Avec La source d’abondance, François Boucq, Grand Prix du Festival de BD d’Angoulême, proposait un cœur gonflable, étonnant et émouvant. Fontaine extravagante, haute de 6,5 m, installée d’abord à Tourcoing, puis devant la gare de Lille. Au même moment, les Australiens de Bambucco plantaient leurs arches de bambous (30 m de haut), tout au long de la rue Faidherbe.

Dead Chicken  est un collectif d’artistes très connus en Allemagne, notamment à Berlin, où ils sont les stars du Mitte, le quartier où ils résident. Ils ont proposé une galerie de monstres composée d’une douzaine de créatures mécaniques, turbulentes, agitées, comiques ou effrayantes. Une ménagerie du troisième type, un zoo moderne pour un étourdissant théâtre d’humour décalé. Vous pouviez approcher sans reproche, vous ne risquiez que la peur.
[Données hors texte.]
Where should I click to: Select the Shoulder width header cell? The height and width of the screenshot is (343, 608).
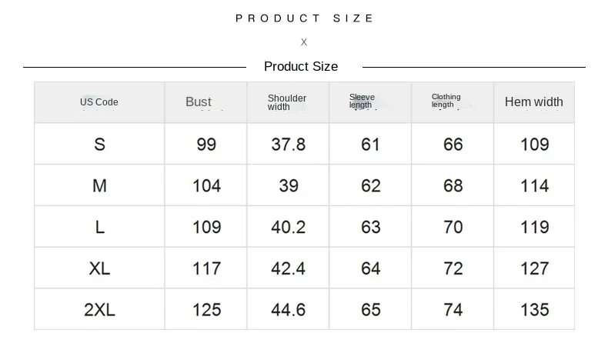287,102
Annette Messager manipule les objets et les images. Elle crée un rapport intimiste entre le quotidien et les rêves. Ainsi s’est-elle emparé de la salle des malades du Musée de l’Hospice Comtesse pour une installation mettant en scène les rêves et obsessions des anciens pensionnaires du lieu. Spectres, fragments de corps, dispositif sonore pour jouer de l’Histoire et des intimités. Un moment de poésie pure comme une indispensable bulle d’oxygène dans un monde asphyxié.
Annette Messager, née à Berck, est une artiste hors-norme, hors-jeu. Très sollicitée. En 2004, elle était aussi au Couvent des Cordeliers à Paris pour une expo autour du voile. En 2005, elle représente la France à la Biennale de Venise.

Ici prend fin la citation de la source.